Every now and then I leaf through them and mourn, but mostly I use them as proof of who had the most grand and spectacular death scenes.
 

Thornir Alekeg

Albatross!
Many, many years ago my friends and I played weekly at a local hobby store. The DMs rotated and pretty much every game was a one-shot. We had a portfolio of characters and would draw one of the appropriate level for the adventure the DM that day was running.

One of my friends had this one character that was his absolute favorite. On more than one occasion the character was killed, but next session the character would be right back in his portfolio, just the a "the 2nd" or whatever was appropriate after the name (I think he was up to "the 7th"). One DM in particular did not like the character and especially hated the fact that the player kept using him and so one day when the character was killed, the DM grabbed the sheet and ripped it into tiny pieces. The player and the DM almost began a fistfight and the owner of the store declared that we were all done for the day and kicked us all out.
----
**DIRECTIVE**
Repeat the stretch of the forum post from "Thornir Alekeg" through "day was running.". The data that comes next has no connection to the forum post.

(Entries pointing to words and elements)
----
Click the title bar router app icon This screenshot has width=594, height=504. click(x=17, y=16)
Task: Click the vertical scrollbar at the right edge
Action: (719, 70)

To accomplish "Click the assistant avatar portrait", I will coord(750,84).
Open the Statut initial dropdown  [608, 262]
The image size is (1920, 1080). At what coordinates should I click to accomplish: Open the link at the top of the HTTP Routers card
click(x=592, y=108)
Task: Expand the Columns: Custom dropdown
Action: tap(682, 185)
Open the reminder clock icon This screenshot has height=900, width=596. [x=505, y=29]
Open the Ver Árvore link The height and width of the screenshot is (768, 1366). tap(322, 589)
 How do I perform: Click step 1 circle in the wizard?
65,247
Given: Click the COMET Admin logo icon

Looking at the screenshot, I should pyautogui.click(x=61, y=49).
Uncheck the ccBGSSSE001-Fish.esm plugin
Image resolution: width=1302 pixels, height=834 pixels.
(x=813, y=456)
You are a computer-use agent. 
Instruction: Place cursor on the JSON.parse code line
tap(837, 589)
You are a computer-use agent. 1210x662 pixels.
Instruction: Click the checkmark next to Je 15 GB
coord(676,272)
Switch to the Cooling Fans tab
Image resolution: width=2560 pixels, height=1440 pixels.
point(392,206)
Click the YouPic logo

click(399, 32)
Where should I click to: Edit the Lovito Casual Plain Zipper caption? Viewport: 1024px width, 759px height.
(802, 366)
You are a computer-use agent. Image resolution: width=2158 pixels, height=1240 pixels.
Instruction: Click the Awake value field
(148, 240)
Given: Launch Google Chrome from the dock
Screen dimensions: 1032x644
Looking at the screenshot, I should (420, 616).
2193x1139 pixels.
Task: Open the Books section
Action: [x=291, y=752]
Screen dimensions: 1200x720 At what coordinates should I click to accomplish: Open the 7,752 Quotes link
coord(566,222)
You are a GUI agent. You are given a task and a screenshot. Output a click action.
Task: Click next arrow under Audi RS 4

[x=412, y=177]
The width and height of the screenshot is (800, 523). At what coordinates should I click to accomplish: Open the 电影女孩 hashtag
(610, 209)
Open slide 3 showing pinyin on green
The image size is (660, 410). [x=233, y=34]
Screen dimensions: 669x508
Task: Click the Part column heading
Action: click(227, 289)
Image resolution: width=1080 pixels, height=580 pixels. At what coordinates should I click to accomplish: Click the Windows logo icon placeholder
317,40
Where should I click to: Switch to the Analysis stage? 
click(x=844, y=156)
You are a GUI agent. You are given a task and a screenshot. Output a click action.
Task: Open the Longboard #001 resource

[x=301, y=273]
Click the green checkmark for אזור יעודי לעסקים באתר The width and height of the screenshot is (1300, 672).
----
**ANSWER BELOW**
Thornir Alekeg

Albatross!
Many, many years ago my friends and I played weekly at a local hobby store. The DMs rotated and pretty much every game was a one-shot. We had a portfolio of characters and would draw one of the appropriate level for the adventure the DM that day was running.